Went with "legitimate threat from a deranged person", I think some even bigger psycho is fucking with him and has made legit threats against him and his horse, maybe even done psycho shit like come to his house. If KF has taught me anything, it's always bet on crazy.


----------



## Blue Miaplacidus (Jun 23, 2022)

oramge cat said:


> Went with "legitimate threat from a deranged person", I think some even bigger psycho is fucking with him and has made legit threats against him and his horse, maybe even done psycho shit like come to his house. If KF has taught me anything, it's always bet on crazy.


Doubtful, with ralph's porch camera and his desperation to spin kiwi farms as full of mentally ill pyschos. He would have posted video and screens on twitter while it was happening.


----------



## mr.moon1488 (Jun 23, 2022)

Laquisha Guntermensch said:


> Into an early grave?  Probably so.


If Jim outlasts gunty despite having super mega cancer, that's gonna be a fun day on the farms.


----------



## Retink (Jun 23, 2022)

My top theories is that he's either too broke to continue renting a full house and is going to get a studio or something, or he's being kicked out by the landlord because either the landlord is pissed or the neighbors are pissed.


----------



## Ed Special (Jun 24, 2022)

I reckon, if present, the Homo Nerds Association is tired of him acting like a fucking wigger and keep slapping him with fines


----------



## bigbombguy2222 (Jun 24, 2022)

Genuinely? Ralph probably can see the writing on the wall with the people leaving corn in his yard. There's going to come a point where he'll become the American Drachenlord and get people visiting his house to get a rise out of him, and he's _guaranteed _to give you one. Just a matter of time until people catch on and start paying the Gunt Bunker a visit. 

I also like to believe he cares at least a little about May and his kid and wants to protect them from that. That's pure optimism though. We all know this is an ego thing.


----------



## UCantCCPMe (Jun 24, 2022)

Maybe the majestic Ralphamale has finally decided to go forth and build his homestead on the 26 acres of rotting, stinking swampland that he inherited. It's there he will finally construct the Hall of Doom and assemble the Legion members for his ultimate plan to once and for all eliminate Metokurman.


----------



## There Is Light At The End (Jun 24, 2022)

A Rastafarian Skeleton said:


> Or a junkyard.


Isn't he called a junkyard dog or something?


----------



## A Rastafarian Skeleton (Jun 24, 2022)

There's light at the end said:


> Isn't he called a junkyard dog or something?

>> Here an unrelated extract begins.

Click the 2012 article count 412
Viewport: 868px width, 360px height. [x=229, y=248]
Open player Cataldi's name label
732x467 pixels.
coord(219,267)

Nick Fuentes said Ralph is "a trailer park junkyard" lol


----------



## AltisticRight (Jun 24, 2022)

Bryan Dunn said:


> Hes still bragging about his new place while staring at his phone driving on a highway. This fattie is gonna mow down some people. He has to read kiwifarms regardless of if hes driving lol.
> 
> View attachment 3418504
> View attachment 3418505




He has no neck.
250lbs, lol.


----------



## SupremeGuntleman (Jun 24, 2022)

Lorne Armstrong said:


> Because Ronnie’s crack shack is in West Memphis.  The town Gunt went to school in, and got bullied so hard that Mama had to pull him out of school and send him to private school.  There is no Catholic high school in West Memphis though, so he had to go back into public school for High School and he got bullied so hard in High School that he dropped out in order to escape.
> 
> I’d guess that most of the people he went to school with still live in West Memphis.  The Ralphamale act doesn’t work on folks who remember making Ethan lick dog shit back in High School.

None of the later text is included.